3.   Administration, Delegation
     --------------------------

     (a)  Administration by Board of Directors. The Plan will be administered by
          ------------------------------------
the Board of Directors of the Company (the "Board"). The Board shall have
authority to grant Awards and to adopt, amend and repeal such administrative
rules, guidelines and practices relating to the Plan as it shall deem advisable.
The Board may correct any defect, supply any omission or reconcile any
inconsistency in the Plan or any Award in the manner and to the extent it shall
deem expedient to carry the Plan into effect and it shall be the sole and final
judge of such expediency. All decisions by the Board shall be made in the
Board's sole discretion and shall be final and binding on all persons having or
claiming any interest in the Plan or in any Award. No director or person acting
pursuant to the authority delegated by the Board shall be liable for any action
or determination relating to or under the Plan made in good faith.

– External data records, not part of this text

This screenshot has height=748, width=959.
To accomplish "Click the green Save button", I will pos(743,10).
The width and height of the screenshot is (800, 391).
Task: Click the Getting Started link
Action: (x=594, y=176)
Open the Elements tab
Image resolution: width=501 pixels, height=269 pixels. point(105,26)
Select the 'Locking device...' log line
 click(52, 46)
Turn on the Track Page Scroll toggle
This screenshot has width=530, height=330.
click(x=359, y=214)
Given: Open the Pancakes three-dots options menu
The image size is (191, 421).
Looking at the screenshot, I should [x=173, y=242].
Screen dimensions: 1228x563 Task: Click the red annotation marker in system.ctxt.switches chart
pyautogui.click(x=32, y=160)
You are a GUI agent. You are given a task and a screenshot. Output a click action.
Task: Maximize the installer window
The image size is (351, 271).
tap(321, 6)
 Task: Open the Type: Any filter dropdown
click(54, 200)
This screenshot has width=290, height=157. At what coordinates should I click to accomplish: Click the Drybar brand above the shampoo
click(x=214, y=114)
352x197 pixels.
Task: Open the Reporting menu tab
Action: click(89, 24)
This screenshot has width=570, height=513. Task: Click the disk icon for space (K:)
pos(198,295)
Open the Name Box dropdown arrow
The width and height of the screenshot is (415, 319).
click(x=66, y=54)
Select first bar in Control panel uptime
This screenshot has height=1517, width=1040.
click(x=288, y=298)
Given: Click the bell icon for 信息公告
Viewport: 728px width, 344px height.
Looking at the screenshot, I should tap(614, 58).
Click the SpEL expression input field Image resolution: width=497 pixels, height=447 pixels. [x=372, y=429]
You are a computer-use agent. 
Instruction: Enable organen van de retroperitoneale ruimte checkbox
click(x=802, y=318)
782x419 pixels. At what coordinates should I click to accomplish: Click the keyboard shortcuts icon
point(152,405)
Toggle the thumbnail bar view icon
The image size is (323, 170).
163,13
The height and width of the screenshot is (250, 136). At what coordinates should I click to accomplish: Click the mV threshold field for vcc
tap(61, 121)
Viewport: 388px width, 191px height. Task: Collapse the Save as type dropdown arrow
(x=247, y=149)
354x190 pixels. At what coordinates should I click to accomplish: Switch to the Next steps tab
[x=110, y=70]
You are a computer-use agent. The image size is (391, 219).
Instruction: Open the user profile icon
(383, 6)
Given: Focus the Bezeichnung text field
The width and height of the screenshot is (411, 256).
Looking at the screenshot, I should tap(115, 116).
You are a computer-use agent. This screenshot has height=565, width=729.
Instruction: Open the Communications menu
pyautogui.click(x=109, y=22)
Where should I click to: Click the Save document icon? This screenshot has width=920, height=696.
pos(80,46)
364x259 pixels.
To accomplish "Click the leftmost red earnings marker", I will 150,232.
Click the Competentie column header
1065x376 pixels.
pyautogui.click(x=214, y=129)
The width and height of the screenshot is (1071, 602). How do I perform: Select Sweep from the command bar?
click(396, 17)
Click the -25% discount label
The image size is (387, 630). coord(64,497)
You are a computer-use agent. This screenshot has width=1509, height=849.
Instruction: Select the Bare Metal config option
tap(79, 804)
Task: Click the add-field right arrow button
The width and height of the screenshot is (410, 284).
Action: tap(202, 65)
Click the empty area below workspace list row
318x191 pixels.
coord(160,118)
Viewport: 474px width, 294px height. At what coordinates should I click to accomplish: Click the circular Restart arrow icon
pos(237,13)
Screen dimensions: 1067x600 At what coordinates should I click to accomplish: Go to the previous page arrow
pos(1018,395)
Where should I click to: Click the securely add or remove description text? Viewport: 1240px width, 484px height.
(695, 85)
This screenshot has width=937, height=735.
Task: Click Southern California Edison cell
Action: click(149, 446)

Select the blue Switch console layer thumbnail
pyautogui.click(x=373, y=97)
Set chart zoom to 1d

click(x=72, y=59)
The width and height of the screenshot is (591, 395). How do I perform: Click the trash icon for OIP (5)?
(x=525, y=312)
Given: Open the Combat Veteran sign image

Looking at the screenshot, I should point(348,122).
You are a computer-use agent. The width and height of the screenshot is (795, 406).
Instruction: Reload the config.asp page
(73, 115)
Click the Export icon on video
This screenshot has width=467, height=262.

     (b)  Delegation to Executive Officers. To the extent permitted by
          --------------------------------
applicable law, the Board may delegate to one or more executive officers of the
Company the power to make Awards and exercise such other powers under the Plan
as the Board may determine, provided that the Board shall fix the maximum number
of shares subject to Awards and the maximum number of shares for any one
Participant to be made by such executive officers.

     (c)  Appointment of Committees. To the extent permitted by applicable law,
          -------------------------
the Board may delegate any or all of its powers under the Plan to one or more
committees or subcommittees of the Board (a "Committee"). All references in the
Plan to the "Board" shall mean the Board or a Committee of the Board or the
executive officer referred to in Section 3(b) to the extent that the Board's
powers or authority under the Plan have been delegated to such


Committee or executive officer.

4.   Stock Available for Awards
     --------------------------

     (a)  Number of Shares. Subject to adjustment under Section 6 (except as
          ----------------
such provisions relate to stock splits effected prior to May 11, 2000), Awards
may be made under the Plan for up to 23,500,000 shares of Class A Common Stock,
$0.001 par value per share, of the Company (the "Common Stock"). If any Award
expires or is terminated, surrendered or canceled without having been fully
exercised or is forfeited in whole or in part or results in any Common Stock not
being issued, the unused Common Stock covered by such Award shall again be
available for the grant of Awards under the Plan, subject, however, in the case
of Incentive Stock Options (as hereinafter defined), to any limitation required
under the Code. Shares issued under the Plan may consist in whole or in part of
authorized but unissued shares or treasury shares.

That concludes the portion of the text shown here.